Una nueva crisis entre Donald Trump y Emmanuel Macron sacude el vínculo diplomático entre ambos países. El presidente de Francia ha propuesto a Aurélien Lechevallier -ex asesor del Elíseo y actual jefe de gabinete del ministro de Asuntos Exteriores francés, Jean-Noël Barrot- como próximo embajador del país en Washington. El gobierno francés esperaba que asumiera el cargo para el mes de septiembre, tras las vacaciones europeas.
Estados Unidos está considerando retrasar o rechazar al candidato propuesto por el presidente francés para el puesto de embajador.
Washington debate bloquear al candidato a embajador de Francia, luego que la embajada francesa en Naciones Unidas criticara la política de derechos humanos de la Casa Blanca bajo la administración Trump.
La disputa surgió a raíz de una publicación en X de la misión francesa ante la ONU en Ginebra, después de que Estados Unidos se uniera a Rusia, Corea del Norte y otros siete países para votar en contra de la prórroga del mandato del Alto Comisionado de las Naciones Unidas para los Derechos Humanos, Volker Türk.
Volker Türk (nacido el 27 de agosto de 1965) es un abogado y funcionario de las Naciones Unidas austríaco. Ocupa el cargo de Alto Comisionado de las Naciones Unidas para los Derechos Humanos desde octubre de 2022. Ha sido muy crítico de Israel y Estados Unidos en la guerra en Gaza y el respeto a la población civil.
La misión francesa escribió: «EE.UU. solía ser un referente en materia de derechos humanos. Ya no lo es. «El mundo ya no lo escucha». La frase enfureció a la Casa Blanca.
Una fuente indicó que el mensaje había sido revisado y aprobado en Francia, a través de los canales oficiales antes de su publicación.
El proceso de nombramiento de un embajador extranjero requiere la aprobación confidencial del gobierno receptor. Fuentes diplomáticas indicaron que tales nombramientos rara vez se retrasan o rechazan públicamente, ya que las discrepancias suelen resolverse a puertas cerradas.
El informe también recogía las críticas de los opositores de Macron, quienes sostienen que sus recientes nombramientos en instituciones estatales claves buscan asegurar su legado político , antes de dejar el cargo en el 2027. El Palacio del Elíseo no hizo comentarios inmediatos sobre estas afirmaciones.
También registraron el malestar de los funcionarios estadounidenses ante las recientes declaraciones públicas del ministro de Asuntos Exteriores francés, Jean-Noël Barrot, quien acusó a Washington de intentar influir en la política europea. Fue después de que el Departamento de Estado anunciara financiación para programas destinados a fomentar la «autoconfianza civilizatoria» en Europa, en directa relación con la migración que obsesiona a Trump.

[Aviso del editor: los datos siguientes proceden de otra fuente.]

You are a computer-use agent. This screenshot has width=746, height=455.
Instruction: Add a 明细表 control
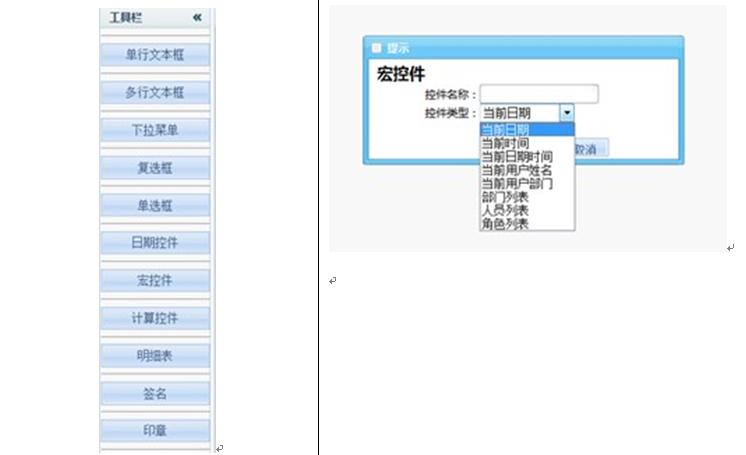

Cuatro fuentes indicaron que aún no se ha tomado una decisión definitiva. Sin embargo, dos de ellas señalaron que los comentarios realizados por la misión de Francia ante las Naciones Unidas en Ginebra provocaron malestar entre altos funcionarios de la administración del presidente Donald Trump. Otras dos fuentes afirmaron que los funcionarios estaban intentando rebajar la tensión entre ambos aliados.

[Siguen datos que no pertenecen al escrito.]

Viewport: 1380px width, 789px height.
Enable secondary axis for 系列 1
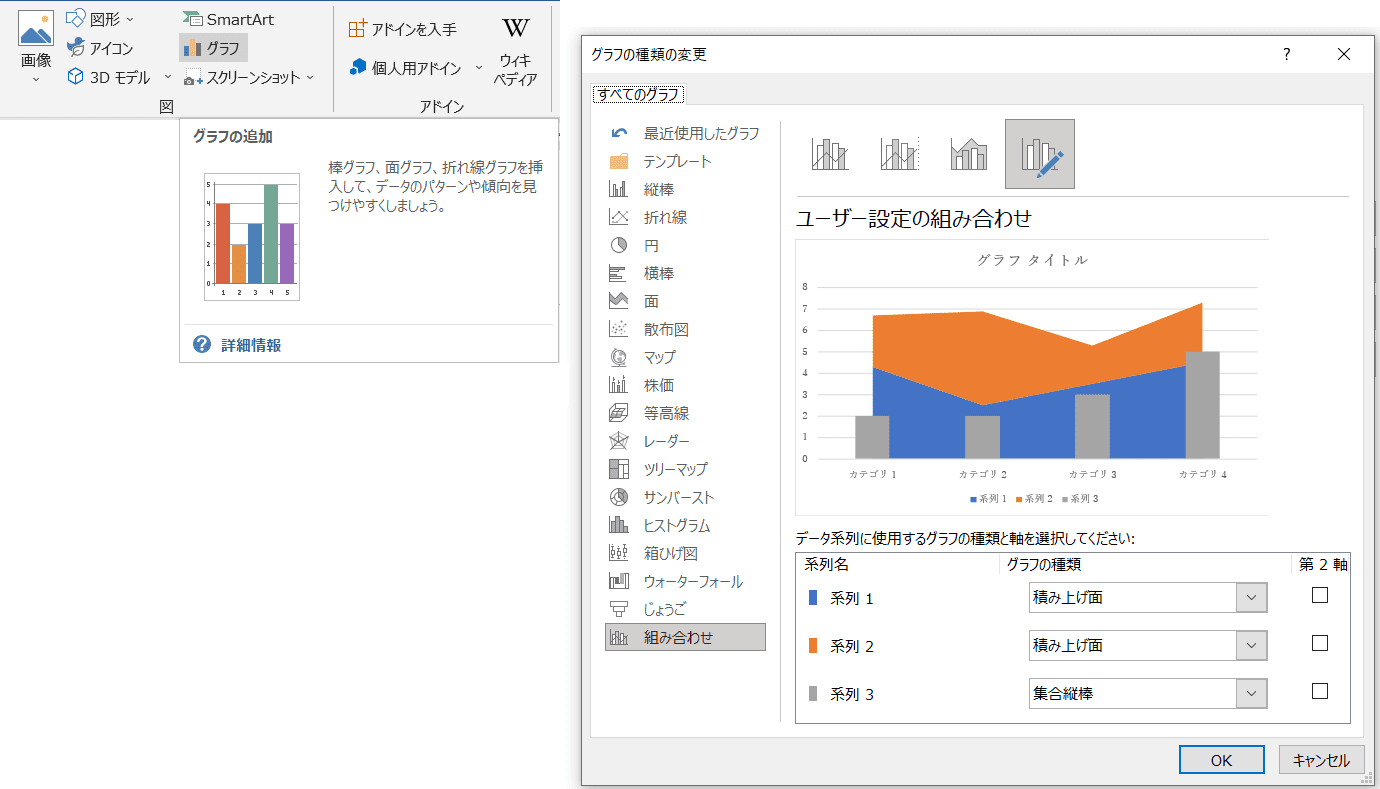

Un funcionario del Departamento de Estado declaró: «Estados Unidos está muy decepcionado por la retórica irresponsable e irrespetuosa de los franceses. Estamos respondiendo de manera adecuada a sus comentarios».
Una decisión de retrasar o rechazar al candidato de Macron supondría un paso diplomático inusual. Podría profundizar las discrepancias entre ambos países, que ya han chocado anteriormente por cuestiones arancelarias y el conflicto con Irán.
EE.UU. abandonó una reunión del Consejo de Seguridad de la ONU, tras las críticas de Francia sobre derechos humanos. La ONG Human Rights Watch advirtió sobre amenazas a los derechos humanos durante el segundo mandato de Trump.
Las tensiones aumentaron aún más el lunes, cuando la delegación estadounidense abandonó la sala durante la intervención de Francia, en una reunión del Consejo de Seguridad de la ONU sobre Ucrania, acusando al país galo de realizar una «puesta en escena hipócrita».
Un funcionario diplomático francés defendió la postura del país afirmando: «El apoyo de Francia a la renovación del mandato de Türk no impide mantener un diálogo estrecho con Estados Unidos».
El funcionario añadió: «Las diferencias de opinión respecto a una votación no ponen en entredicho la calidad de nuestra relación ni nuestra capacidad para trabajar juntos».
Las relaciones entre Washington y París se han tensado durante el segundo mandato de Trump, a pesar de los contactos frecuentes entre este y Macron. Ambos gobiernos han discrepado sobre los aranceles, las críticas estadounidenses a las políticas europeas y el gasto en defensa de la OTAN.